2. The method of claim 1, wherein the first common background of the first plurality of aligned genomic sequences comprises a common year of collection.
3. The method of claim 1, wherein the first common background of the first plurality of aligned genomic sequences comprises a common species from which the aligned genomic sequences were collected.
4. The method of claim 1, further comprising calculating distances between pairs of sequences of the first plurality of aligned genomic sequences based on the Qnet.
5. The method of claim 4, wherein calculating the distances comprises calculating q-distances as the square root of the Jensen-Shannon divergence of conditional nucleotide distributions from the Qnet for a sequence to conditional nucleotide distributions from the Qnet for a different sequence.
6. The method of claim 5, further comprising predicting a future dominant strain of the virus based on the calculated q-distances.
7. The method of claim 6, wherein predicting the future dominant strain of the virus comprises determining which sequence of the plurality of aligned genomic sequences has a smallest q-distance from a current dominant strain that is a member of the plurality of aligned genomic sequences.
8. The method of claim 5, further comprising calculating Qnets for a second plurality of aligned genomic sequences of the virus, the second plurality of aligned genomic sequences having a second common background different than the first common background of the first plurality of aligned genomic sequences.

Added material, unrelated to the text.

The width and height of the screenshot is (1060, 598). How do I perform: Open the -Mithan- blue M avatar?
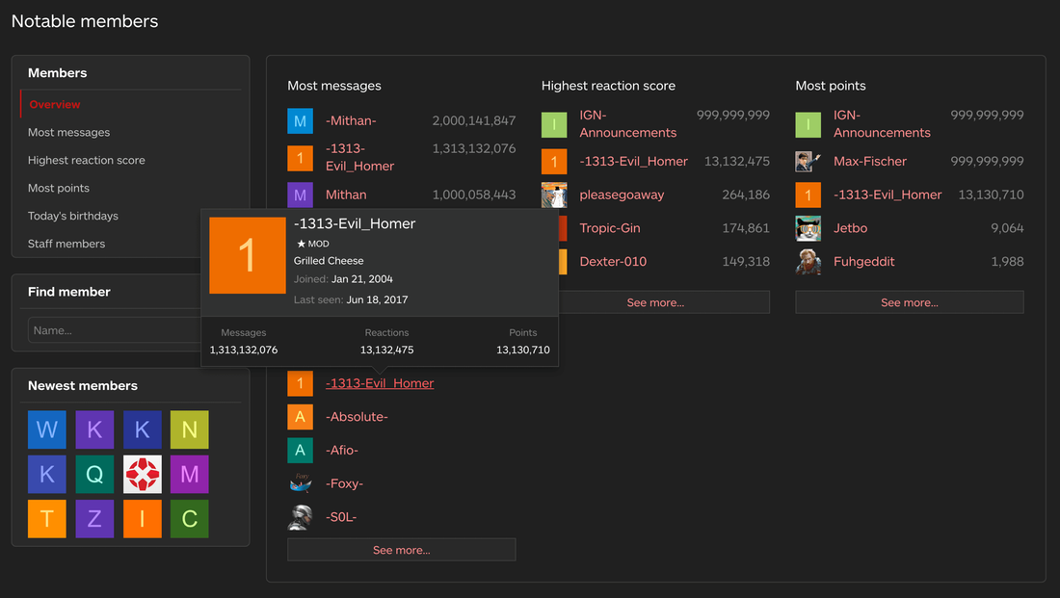pyautogui.click(x=300, y=120)
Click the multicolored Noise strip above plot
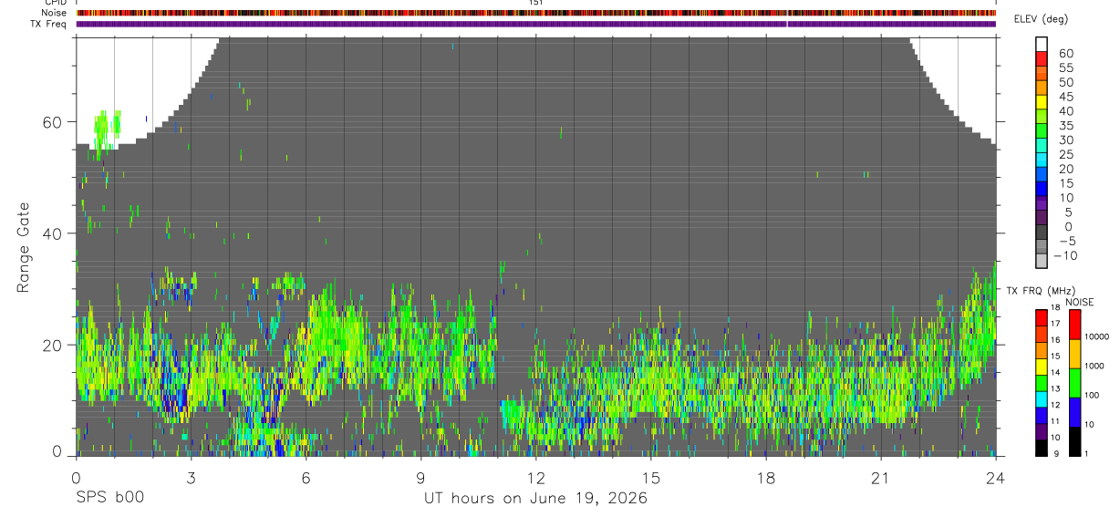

9. The method of claim 8, further comprising calculating q-distances from genomic sequences of the first plurality of aligned genomic sequences to genomic sequences of the second plurality of aligned genomic sequences.
10. The method of claim 9, wherein the first common background comprises a first species, the second common background comprises a second species, and further comprising calculating a probability of the virus jumping from the first species to the second species based on the calculated q-distances from genomic sequences of the first plurality of aligned genomic sequences to genomic sequences of the second plurality of aligned genomic sequences.
11. A system comprising:
a processor; and
a memory, the memory storing instructions that, when executed by the processor, cause the processor to:
receive a first plurality of aligned genomic sequences of a virus from a database, the aligned genomic sequences having a first common background; and
calculate a Qnet for each genomic sequence of the first plurality of aligned genomic sequences by:
calculating a conditional inference tree for each index of the aligned genomic sequences using other indices in the aligned genomic sequences as predictive features; and
calculating predictors for indices that were used as predictive features when calculating the conditional inference tree for each index.